Климчук поплотнее застегнулся, пытаясь спастись от зябкого сырого ветра. Он всегда чувствовал какую-то неловкость в таких местах, на похоронах, когда говорили о том, что кто-то ушел из жизни. Эта неловкость, пожалуй, знакома многим — не знаешь, что говорить. Выражать сочувствие, соболезнование — это формальность, спрашивать сколько лет, кем работал, отчего умер — ненужные бестолковые вопросы, которые только бередят душу тем, кому и так больно, и ничем не поможешь, ничего не изменишь — остается только тяжело вздохнуть и похлопать по руке, выражая поддержку, мол «Держись». А еще «Все там будем», «Земля пухом». Слова, слова. Ощущение неловкости и вины, потому что нечем помочь ни тому, кто уже «там», ни тем, кто потерял близкого человека. Климчук засунул руки поглубже в карманы отчасти от холода, отчасти от того, что не знал, нужно ли выражать соболезнование, спрашивать, какой была бабушка и все такое. Старательно подбирая слова, спросил:
— Маша, скажи, а кто еще у вас здесь…лежит… Ну, из родственников кто-то похоронен?
— Еще прабабушка и прадедушка. Папины родители далеко живут. А они — Маша кивнула на памятник с венками — по маминой линии. Прабабушка и прадедушка сюда переехали, как только началась революция. Раньше жили в соседней области. Они же потомственные дворяне. Там рабочие начали громить всех без разбору. Здесь поселились тихо, незаметно, работали учителями. Так и пережили послереволюционные годы. Бабушка родилась уже здесь, с родственниками связь пропала, потому что прабабушкин брат, то есть дядя моей бабушки, в годы революции из России совсем уехал, эмигрировал. Поначалу передавал хотя бы изредка письма из-за границы. А потом и они перестали приходить. Бабушка перед смертью попросила написать запрос по старому адресу, который значился на его письмах. Но ответа мы так и не получили.
Пока Маша рассказывала, Денис достал из небольшой сумки, которую привез с собой, несколько инструментов, скребок, жесткую щетку и разложил все это на край большой плиты, которая лежала рядом с холмиком.
— А эта плита откуда? — продолжал расспросы Климчук, который испытал некоторое облегчение от того, что Маша не расплакалась от воспоминаний, а рассказывала просто и спокойно.
— Как бабушка говорила, эту плиту привезли сюда ее мама и отец, чтобы захоронение предков не смогли найти и осквернить. Бабушка говорила, что эта плита всегда должна быть там, где живут их потомки. И бросать ее нельзя. Может, предрассудок. Но она мне это говорила много раз, хотя я и не собираюсь никуда уезжать. Правда, родители звали. Они же за границей работают.

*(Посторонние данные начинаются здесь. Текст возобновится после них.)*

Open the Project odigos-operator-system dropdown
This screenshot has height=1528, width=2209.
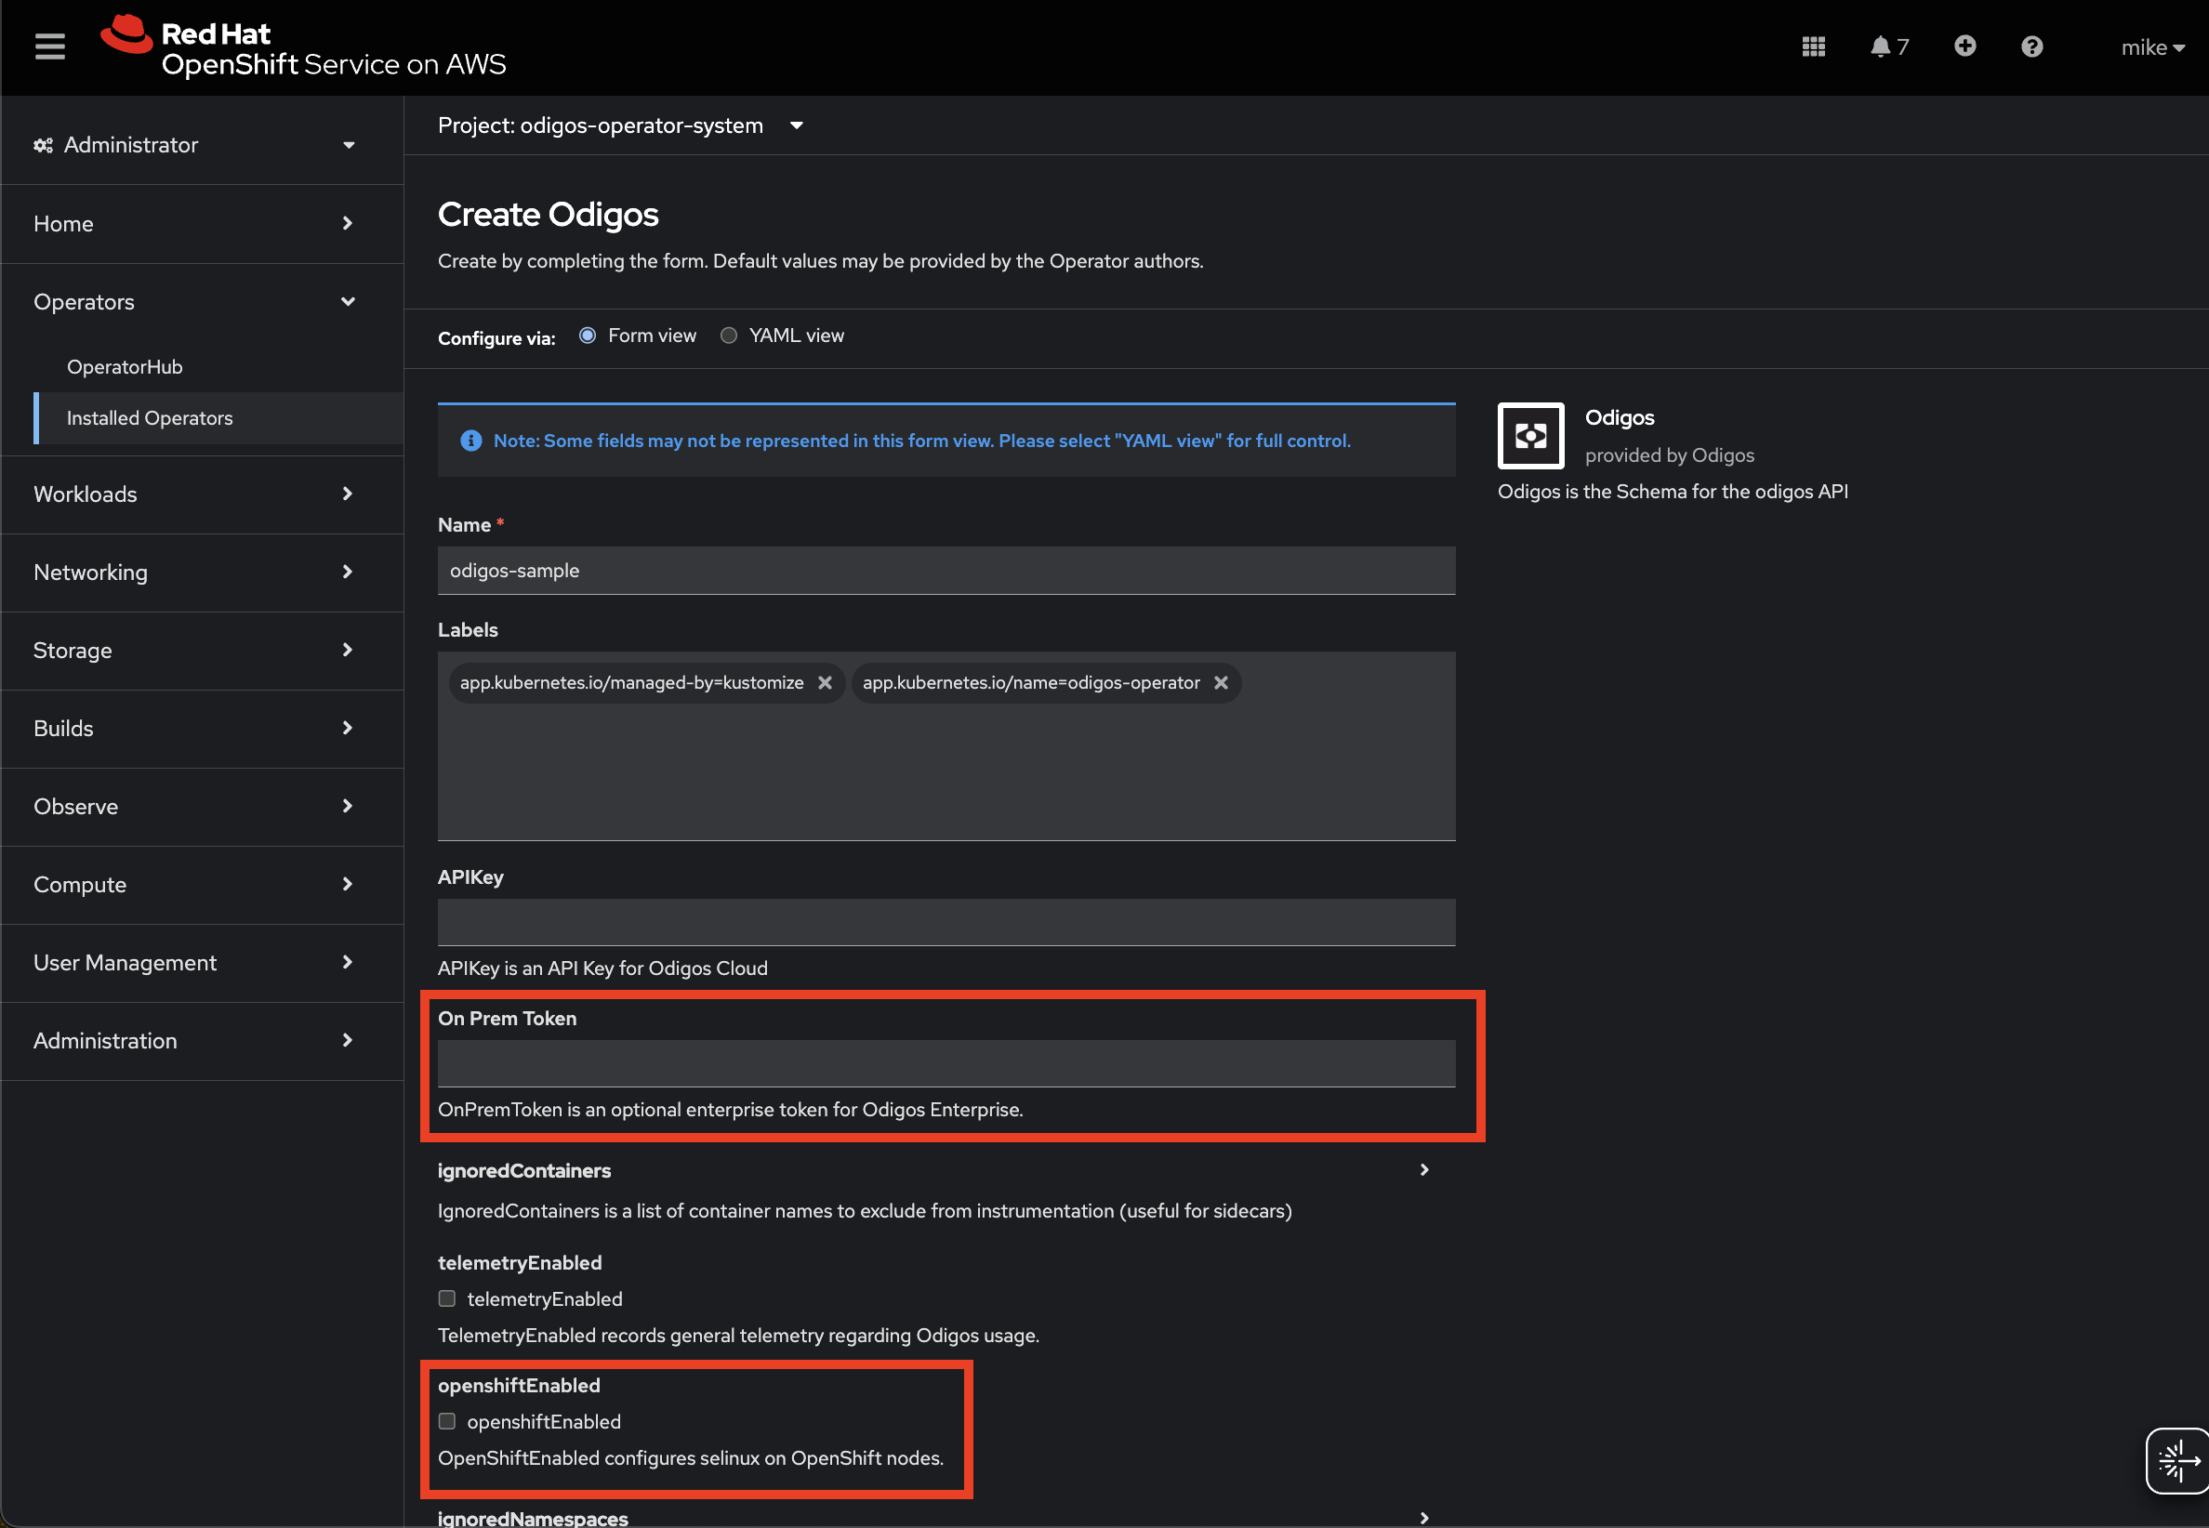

Денис тем временем старательно отскребал многолетние слои, покрывавшие старинное надгробие. Маша принялась ему помогать, стряхивая частицы земли и протирая поверхность куском мешковины, который тоже появился из сумки предусмотрительного Дениса. Нашел себе дело и капитан Климчук. Он рассмотрел табличку, казалось бы, намертво закрепленную в центре плиты. Она была большая — примерно, как лист бумаги офисного формата. Включившись в работу, он тщательно оттер табличку, но не обнаружил на ней никакой надписи.
— Маша, смотри, на таких табличках обычно пишут имя, фамилию, годы жизни. А здесь ничего нет.
— Честно говоря, никогда не задумывалась. Плита для меня была просто ровной поверхностью. Ну, понимаешь, тут лежит прабабушка, а плита как надгробие. Или как это называется…
— А памятника нет?
— Сначала, в советские времена, совсем маленький был. А потом небольшой крест поставили. Бабушка говорила, что так надо. Вот он, в стороне стоит, пришлось его временно потревожить. Потом снова установим.